Septembre-octobre 1805 : la campagne d’Ulm – « la plus belle manœuvre de l’Histoire » (Napoléon)
Objectif : empêcher la jonction des armées autrichiennes et russes.
- 250 000 Autrichiens sous Mack envahissent la Bavière (alliée de la France) dès septembre.
- Napoléon contourne les Autrichiens par le nord (franchissement du Rhin 25-26 septembre), descend le Danube en tenaille.
- 17 octobre : encerclement total d’Ulm.
- 20 octobre : capitulation de Mack → 23 000 prisonniers, 60 canons, 18 généraux.
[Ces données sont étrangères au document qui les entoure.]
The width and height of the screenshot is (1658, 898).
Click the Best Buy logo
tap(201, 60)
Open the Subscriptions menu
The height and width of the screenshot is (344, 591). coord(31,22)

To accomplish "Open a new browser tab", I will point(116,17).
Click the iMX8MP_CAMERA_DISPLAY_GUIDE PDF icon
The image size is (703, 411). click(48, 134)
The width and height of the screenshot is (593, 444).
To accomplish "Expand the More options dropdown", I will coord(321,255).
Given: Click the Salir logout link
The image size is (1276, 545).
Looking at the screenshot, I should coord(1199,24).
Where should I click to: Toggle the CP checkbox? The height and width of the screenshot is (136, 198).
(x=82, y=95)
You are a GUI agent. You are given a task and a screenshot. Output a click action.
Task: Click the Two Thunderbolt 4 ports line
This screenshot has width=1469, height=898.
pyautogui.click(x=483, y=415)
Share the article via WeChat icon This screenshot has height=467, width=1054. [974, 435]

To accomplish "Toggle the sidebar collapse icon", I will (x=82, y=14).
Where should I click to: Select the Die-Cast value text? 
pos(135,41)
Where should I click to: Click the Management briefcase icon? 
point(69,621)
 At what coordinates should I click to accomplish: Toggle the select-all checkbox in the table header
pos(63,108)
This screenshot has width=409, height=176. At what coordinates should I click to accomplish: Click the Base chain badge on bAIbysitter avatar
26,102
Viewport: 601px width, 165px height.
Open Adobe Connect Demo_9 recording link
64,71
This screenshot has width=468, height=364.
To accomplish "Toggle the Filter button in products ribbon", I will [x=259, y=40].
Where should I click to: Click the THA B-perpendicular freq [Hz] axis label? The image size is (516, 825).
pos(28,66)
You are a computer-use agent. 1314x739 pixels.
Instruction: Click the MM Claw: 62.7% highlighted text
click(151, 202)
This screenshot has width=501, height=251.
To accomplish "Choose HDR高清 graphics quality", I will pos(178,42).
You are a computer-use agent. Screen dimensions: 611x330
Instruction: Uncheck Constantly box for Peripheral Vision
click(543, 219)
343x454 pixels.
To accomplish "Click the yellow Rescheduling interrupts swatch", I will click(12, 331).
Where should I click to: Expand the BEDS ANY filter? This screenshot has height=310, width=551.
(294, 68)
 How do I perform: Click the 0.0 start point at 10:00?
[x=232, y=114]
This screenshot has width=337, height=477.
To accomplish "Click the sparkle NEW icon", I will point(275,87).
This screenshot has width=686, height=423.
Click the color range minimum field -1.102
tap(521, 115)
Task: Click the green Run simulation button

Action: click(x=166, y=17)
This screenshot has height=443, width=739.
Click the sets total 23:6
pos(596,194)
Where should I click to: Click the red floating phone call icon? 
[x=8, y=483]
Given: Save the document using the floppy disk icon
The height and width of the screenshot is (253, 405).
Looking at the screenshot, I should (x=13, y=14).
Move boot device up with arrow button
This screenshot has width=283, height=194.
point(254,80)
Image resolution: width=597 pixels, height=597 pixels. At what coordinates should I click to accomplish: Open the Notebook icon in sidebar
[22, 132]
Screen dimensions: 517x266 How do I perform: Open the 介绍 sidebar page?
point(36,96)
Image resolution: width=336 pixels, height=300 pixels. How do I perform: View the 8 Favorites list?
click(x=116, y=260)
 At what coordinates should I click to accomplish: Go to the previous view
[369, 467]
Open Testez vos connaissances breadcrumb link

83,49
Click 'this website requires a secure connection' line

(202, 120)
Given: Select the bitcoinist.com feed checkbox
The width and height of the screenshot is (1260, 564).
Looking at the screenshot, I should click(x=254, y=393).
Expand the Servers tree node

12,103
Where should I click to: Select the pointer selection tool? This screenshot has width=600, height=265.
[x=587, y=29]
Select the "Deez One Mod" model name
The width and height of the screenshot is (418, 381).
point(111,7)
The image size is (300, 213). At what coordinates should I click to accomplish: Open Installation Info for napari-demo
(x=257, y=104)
Pertes françaises : 1 500 hommes. → En trois semaines, l’Autriche perd son armée principale sans pratiquement combattre.
Napoléon entre à Vienne le 13 novembre 1805 (presque sans résistance).
Fin novembre 1805 : situation avant Austerlitz
- L’archiduc Charles est encore loin en Italie, l’archiduc Jean en Tyrol.
- Les Russes de Koutouzov (60 000) ont réussi à éviter l’encerclement mais reculent en désordre vers Olmütz (Moravie).
- Renforts russes (Buxhöwden, Essen) arrivent lentement.
- Napoléon n’a plus que 70-75 000 hommes (beaucoup de détachements laissés sur ses arrières).
- Sa ligne de communication (vers la France) est très allongée (1 500 km) et menacée par la Prusse qui hésite à entrer en guerre.
Situation critique pour Napoléon :
- Il doit livrer une bataille décisive avant que la Prusse ne se joigne aux coalisés et que les renforts russes n’arrivent.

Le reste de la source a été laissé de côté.